**EXERCISE REQUIREMENTS**: Set the records down again, exactly, without their images.
______
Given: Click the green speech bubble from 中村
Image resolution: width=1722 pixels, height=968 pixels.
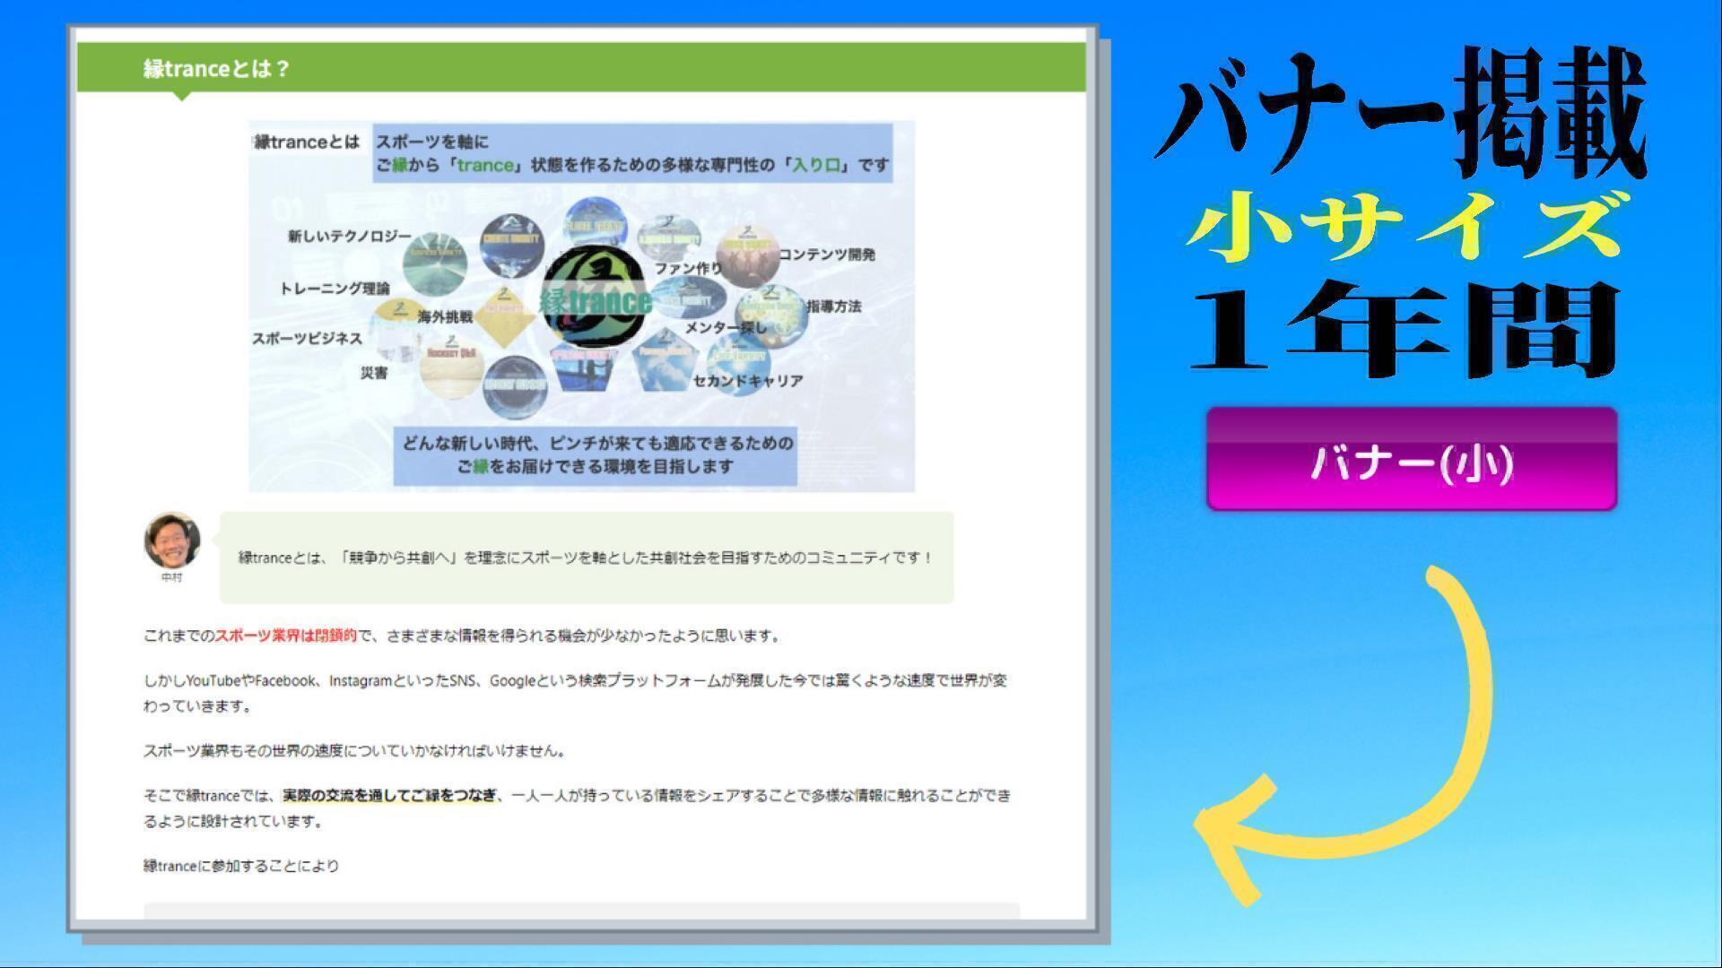Looking at the screenshot, I should coord(586,557).
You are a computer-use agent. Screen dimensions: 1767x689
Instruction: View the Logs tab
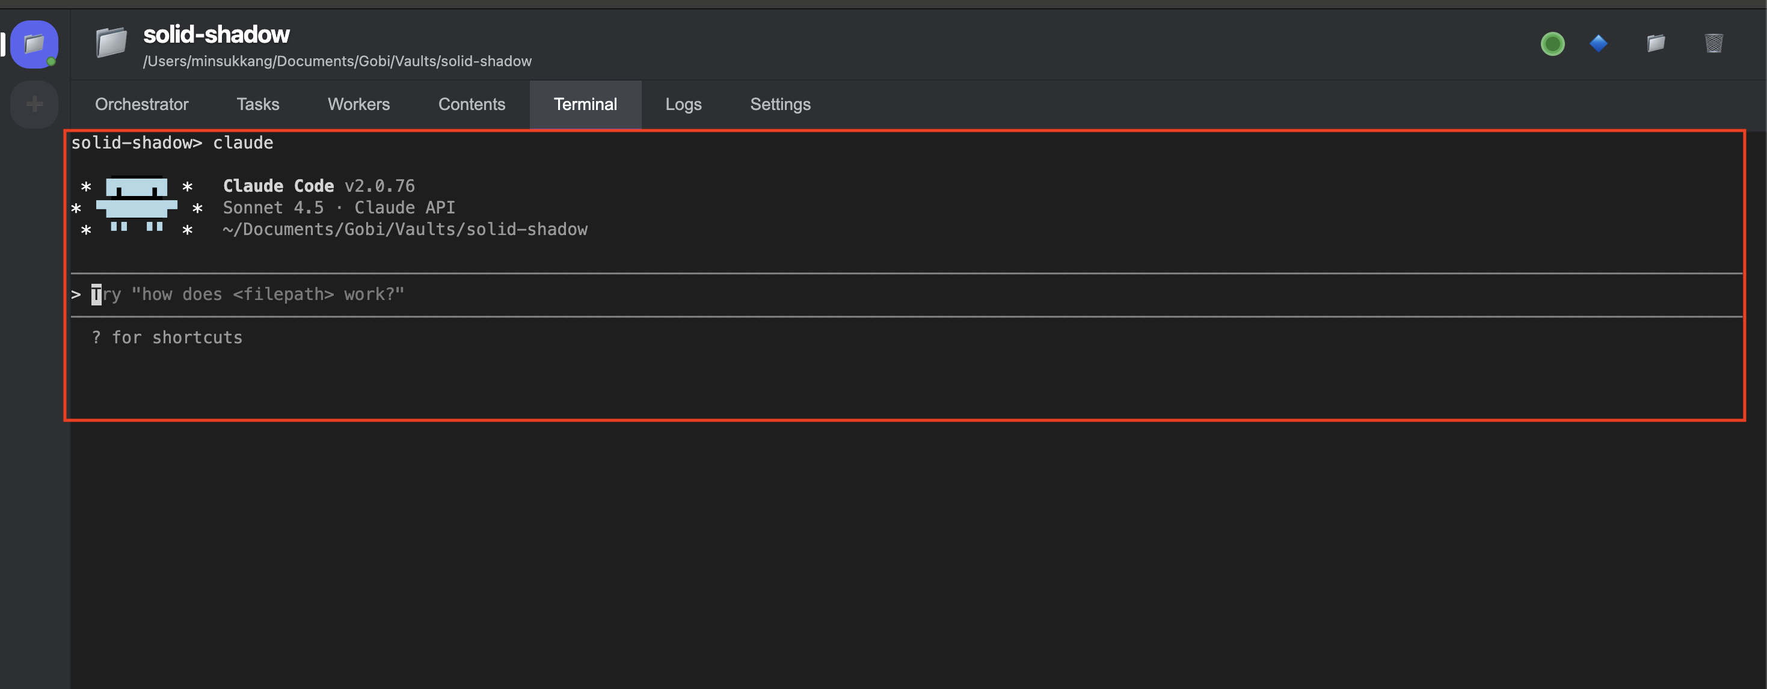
______
**RESPONSE**:
Given: Click the green speech bubble from 中村
Image resolution: width=1722 pixels, height=968 pixels.
Looking at the screenshot, I should coord(586,557).
You are a computer-use agent. Screen dimensions: 1767x689
Instruction: View the Logs tab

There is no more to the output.